Reference: Application No.8772/10 
Court: European Court of Human Rights (Fifth Section)

Date of Judgment: 9 September 2013


Von Hannover v Germany (No. 3) is the third claim of Princess Caroline von Hannover to reach the European Court of Human Rights (“the Court”) since 2004, seeking to prevent the publication by German magazines of photographs depicting her private life. 

 

At the time of Princess Caroline’s first claim in Von Hannover v Germany ((2005) 40 EHRR 1), Jugde Zupančič, concerned that the German courts had made a “fetish of the freedom of the press”, expressed the time had come for the pendulum to swing to a different kind of balance between “what is private and secluded and what is public and unshielded”. The publication of the photographs was found to infringe the applicant’s Article 8 rights.

 

 

The status quo, heralded as a victory for the protection of public figures’ privacy rights, underwent a sea change with Von Hannover (No.2) in 2012. The photograph in question showed Princess Caroline and her husband on their skiing holiday in St.Moritz.
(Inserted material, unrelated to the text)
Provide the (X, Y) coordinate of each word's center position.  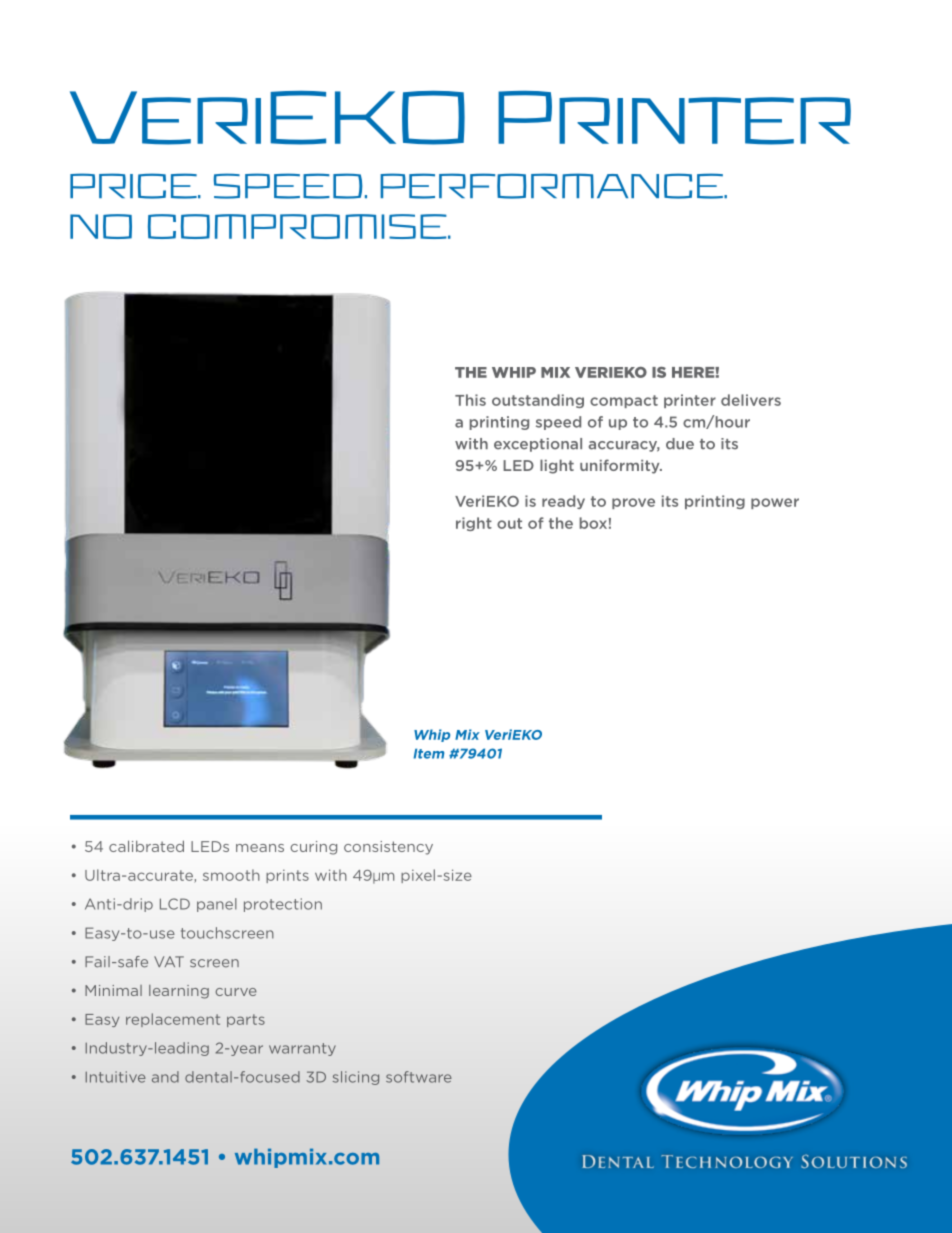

It accompanied an article describing the ill-health of her father, Prince Rainier III, the then reigning sovereign of Monaco. This time, the Court agreed with the German courts’ analysis and held that the publication, and supporting photograph, contributed to a debate of general interest. Significantly, the judgment set out five criteria relevant to balancing competing Article 8 and Article 10 rights.

 

The publication at issue in Von Hannover (No. 3) dates from 20 March 2002. The German magazine 7 Tage published an article relating to the recent trend among celebrities of renting out their holiday homes. It went on to describe in detail the von Hannover family villa, located on an island of the Kenyan coast, setting out the furnishings, daily rental cost and activities in the area. The article featured alongside several photographs of the villa, as well as one photograph showing Princess Caroline and her husband on holiday in an unidentifiable location (“the photograph”). The unsuccessful challenge brought by Princess Caroline related to the latter photograph only.

 

The Court’s judgment on 19 September 2013 follows a six-year appeal process in the German courts. At present, the full judgment is available only in French, the official press release in English can be accessed at

 

http://hudoc.echr.coe.int/webservices/content/pdf/003-4498929-5425601‎.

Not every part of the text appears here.